- Born: June 15, 1960 Cleveland, Ohio
- Died: April 26, 2021 (aged 60) Cleveland, Ohio

= Michelangelo Lovelace =

Self-taught painter from Cleveland, Ohio

Michelangelo Lovelace (1960–2021) was a self-taught artist who painted urban scenes inspired by his lifelong home, Cleveland, Ohio. He was born Michael Anthony Lovelace on June 15, 1960, and grew up in the King Kennedy public housing complex in the Central neighborhood of Cleveland. After being arrested at age 19 for selling marijuana, he was encouraged by the judge to create art.

== Early life and career ==
He later studied at the Cleveland Institute of Art in 1984, although he dropped out. He moved into the Hodge artist complex in Cleveland in 1990, where he focused on paintings of city street life. In his late 20s, he legally took the name Michelangelo.
.....
## REQUIREMENT A:
Please list every named place inside Cleveland that the Lovelace biography mentions, not counting Cleveland itself.
## REQUIREMENT B:
Answer these from the Lovelace biography:
(i) What was his name at birth?
(ii) In what year did he study at the Cleveland Institute of Art?
(iii) How old was he when he died?
The records come from a different source than the text above.
.....
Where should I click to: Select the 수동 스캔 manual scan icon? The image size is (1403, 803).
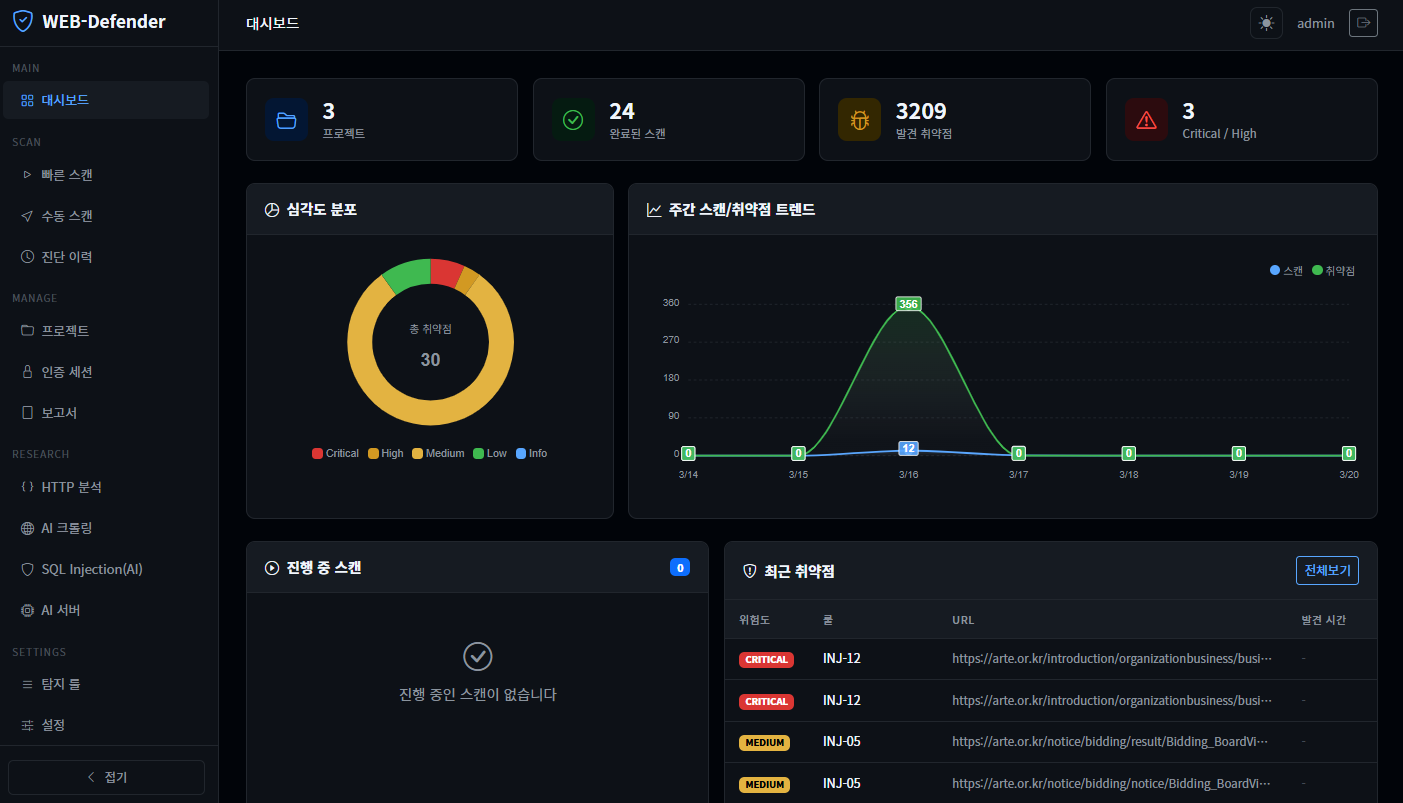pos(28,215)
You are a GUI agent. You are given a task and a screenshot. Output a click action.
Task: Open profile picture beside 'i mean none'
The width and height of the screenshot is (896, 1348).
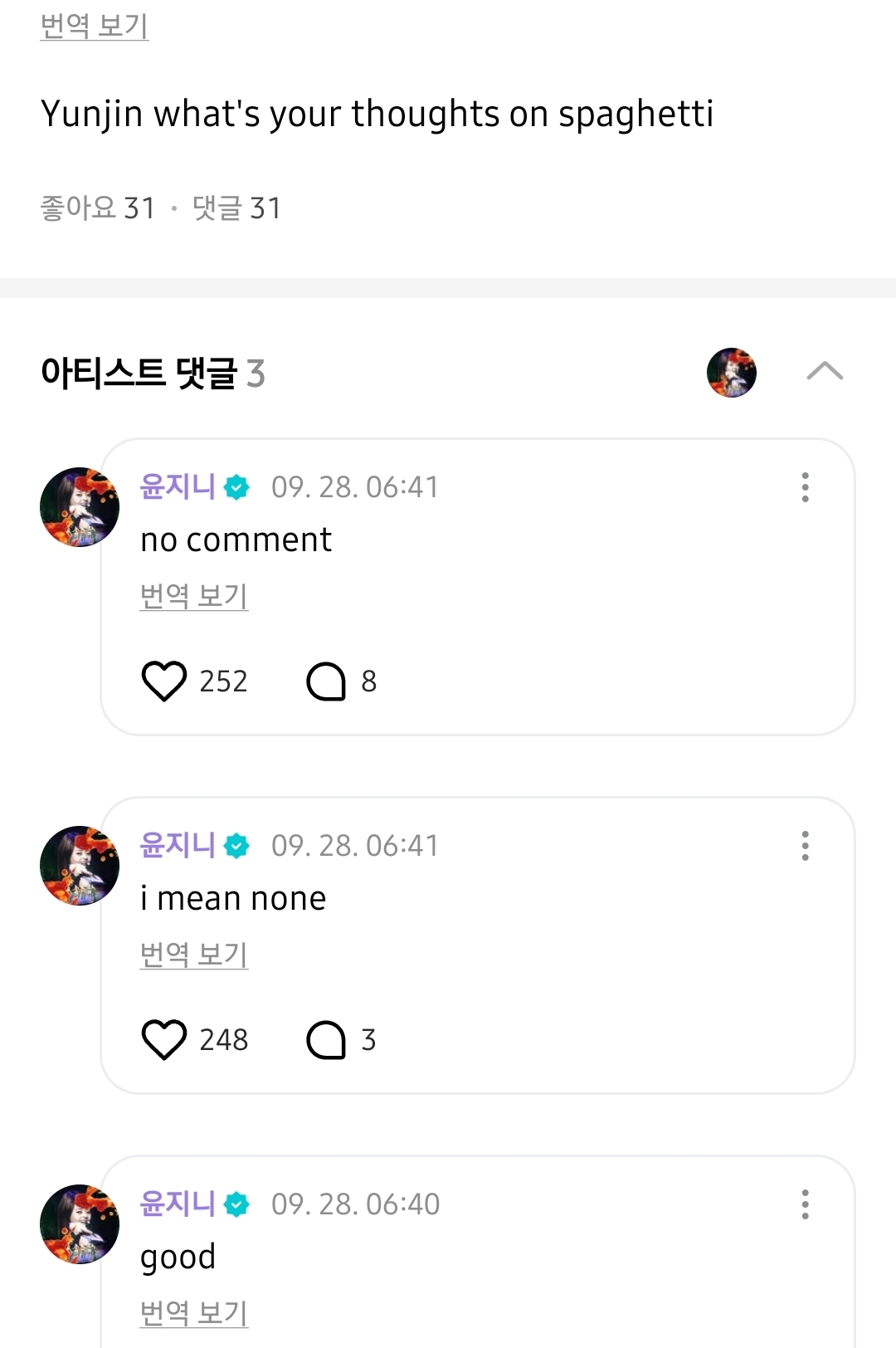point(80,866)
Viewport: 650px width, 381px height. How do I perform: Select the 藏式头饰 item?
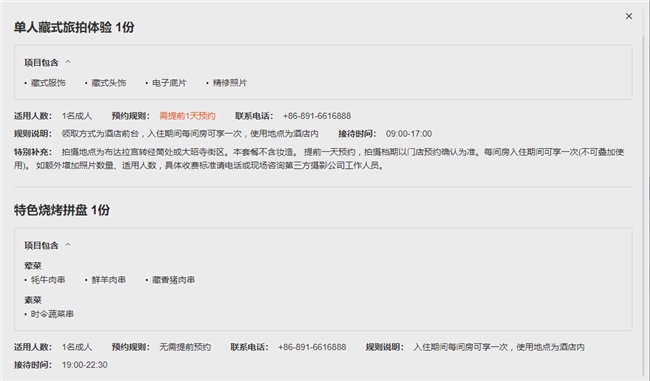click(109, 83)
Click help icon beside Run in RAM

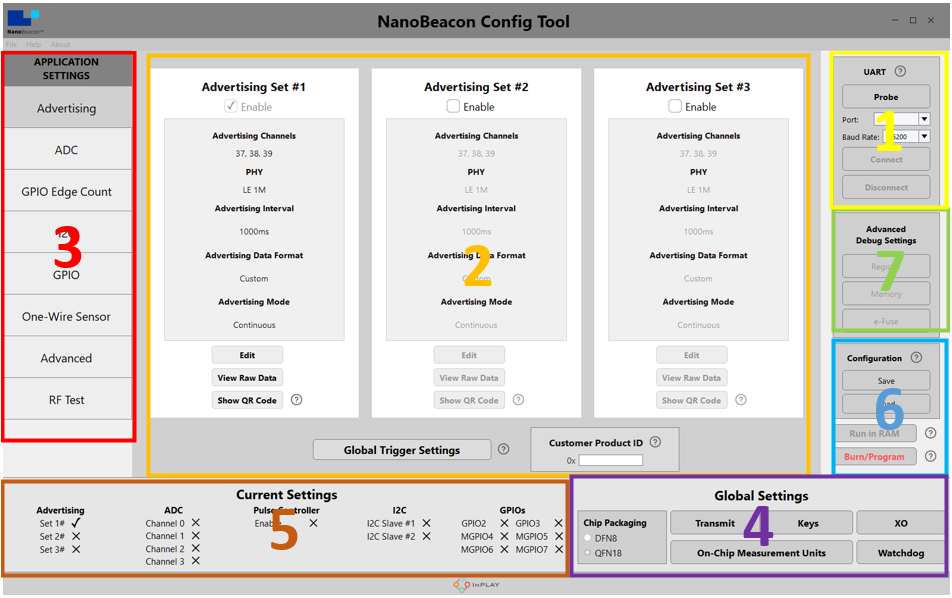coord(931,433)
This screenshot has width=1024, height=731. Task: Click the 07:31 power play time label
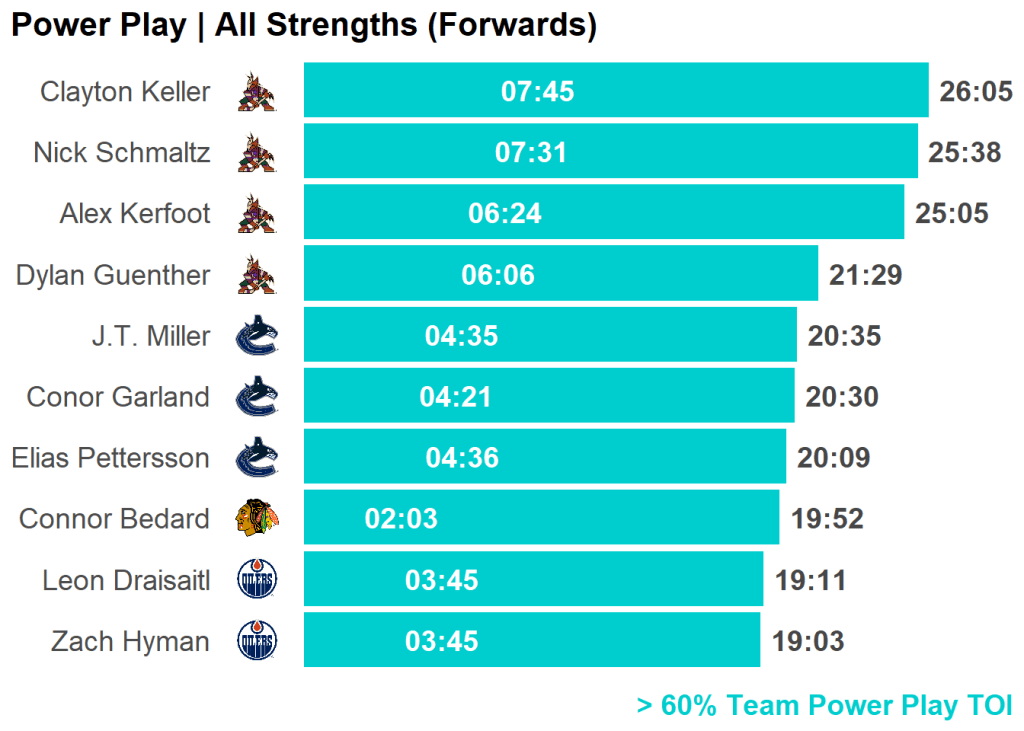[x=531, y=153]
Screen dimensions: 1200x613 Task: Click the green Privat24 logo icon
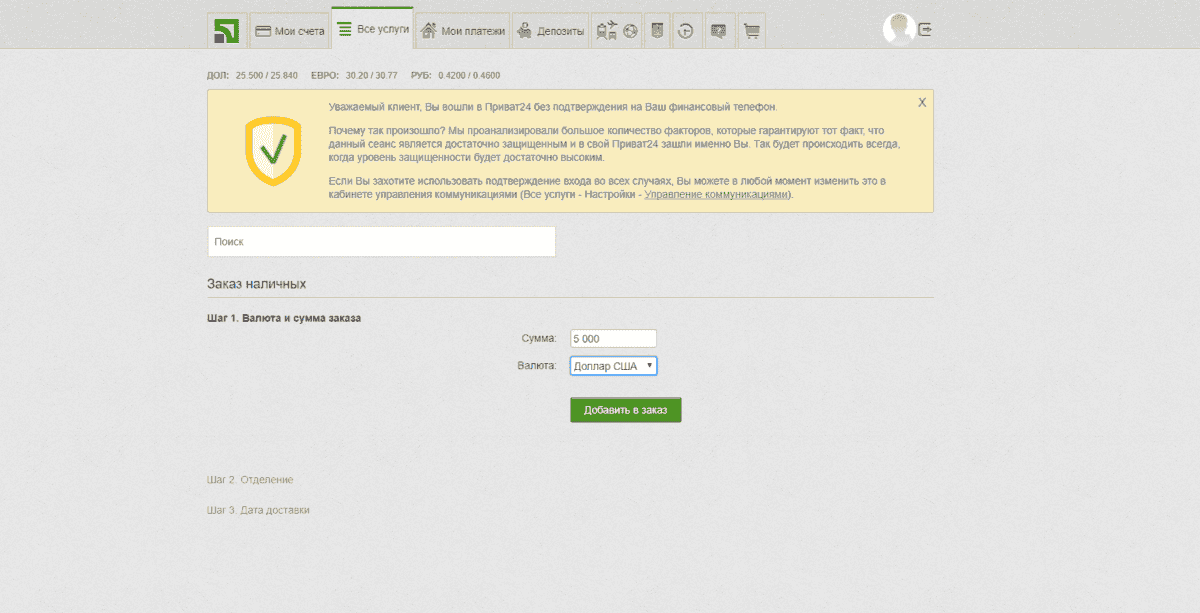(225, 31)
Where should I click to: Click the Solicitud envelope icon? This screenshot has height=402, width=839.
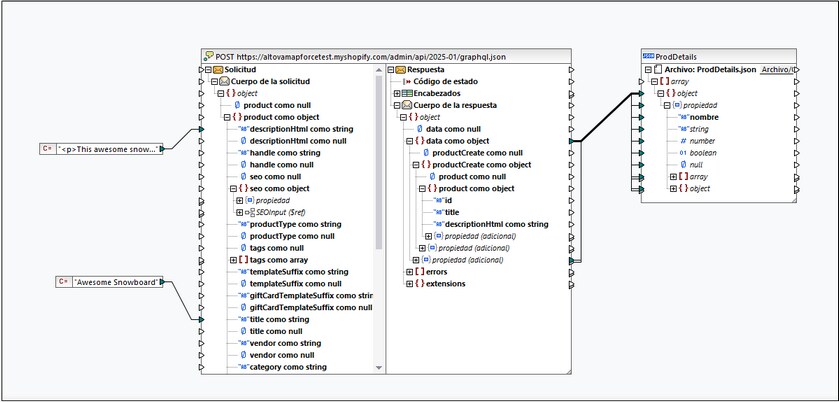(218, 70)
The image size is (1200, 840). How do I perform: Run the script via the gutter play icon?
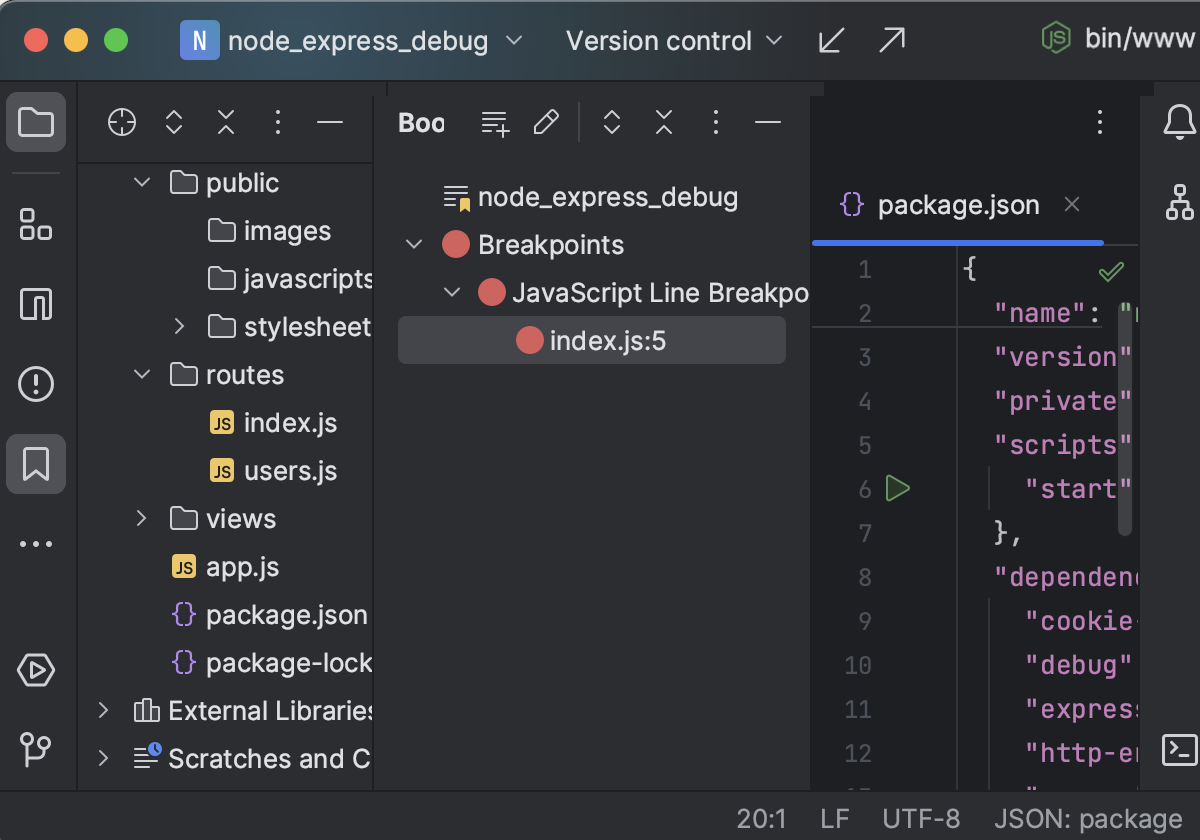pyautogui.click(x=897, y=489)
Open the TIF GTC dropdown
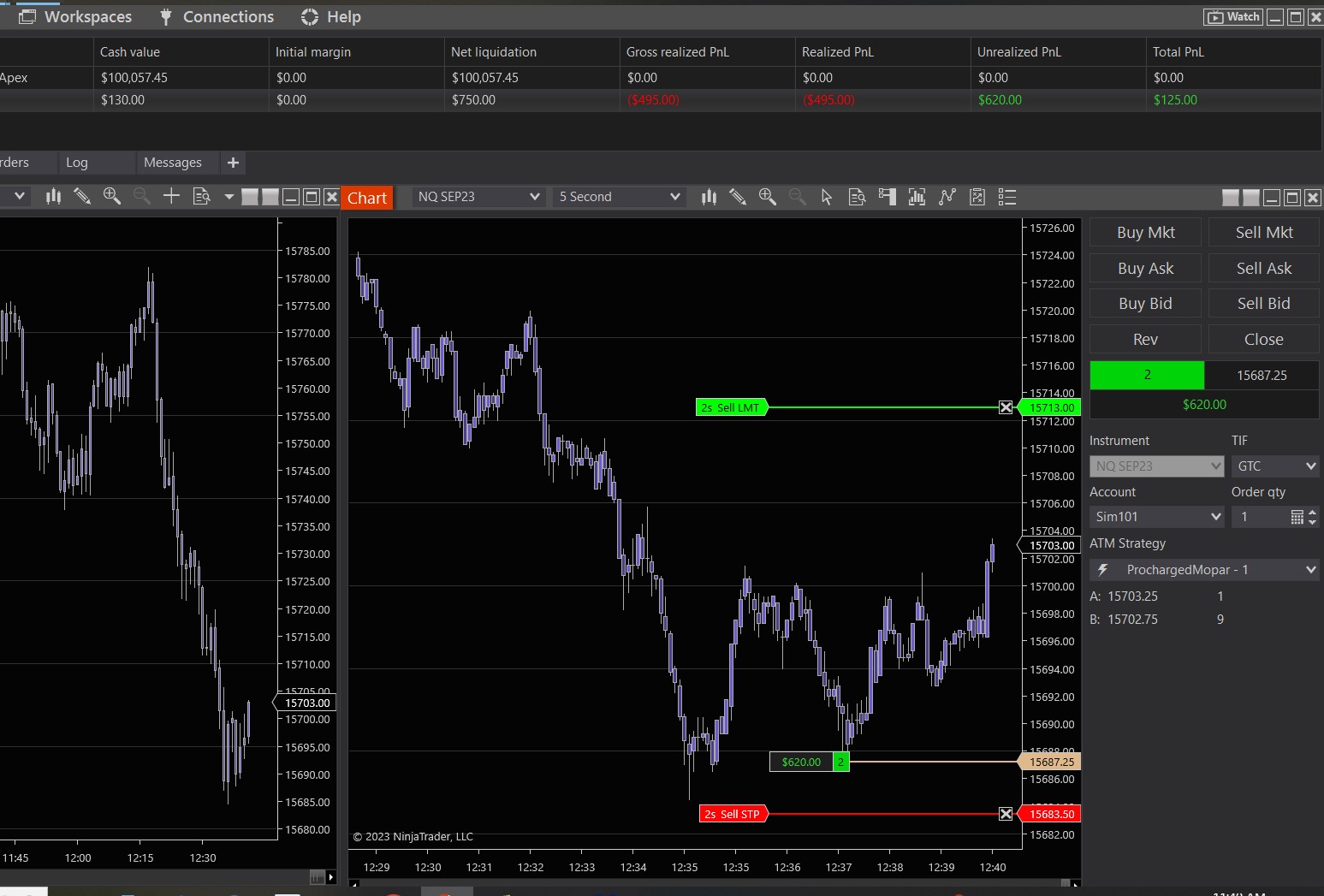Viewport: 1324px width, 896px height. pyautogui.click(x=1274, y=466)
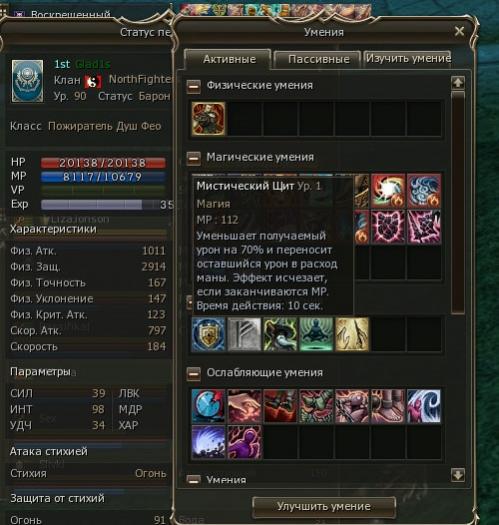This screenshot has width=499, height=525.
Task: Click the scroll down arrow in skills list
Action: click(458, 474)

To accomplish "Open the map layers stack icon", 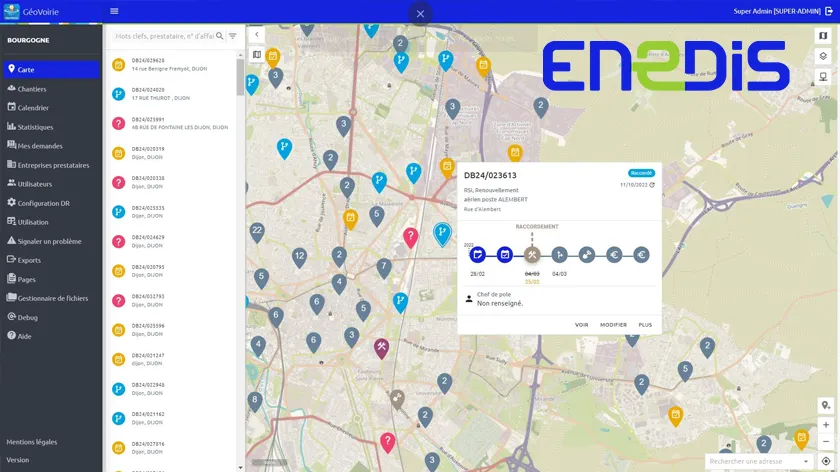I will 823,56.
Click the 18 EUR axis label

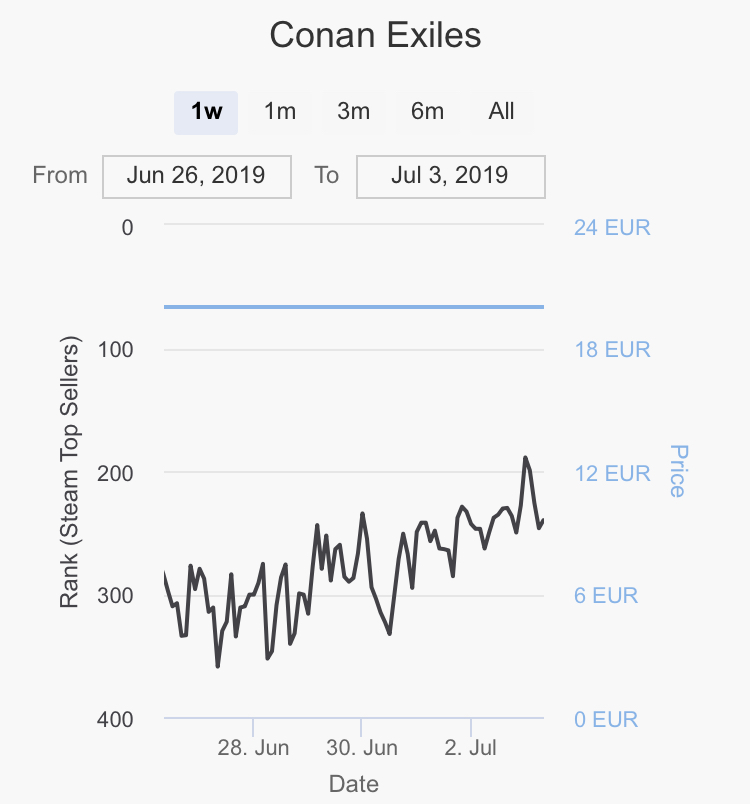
.....
## ANSWER AREA A:
King Kennedy public housing complex
Central neighborhood
Cleveland Institute of Art
Hodge artist complex

## ANSWER AREA B:
(i) Michael Anthony Lovelace
(ii) 1984
(iii) 60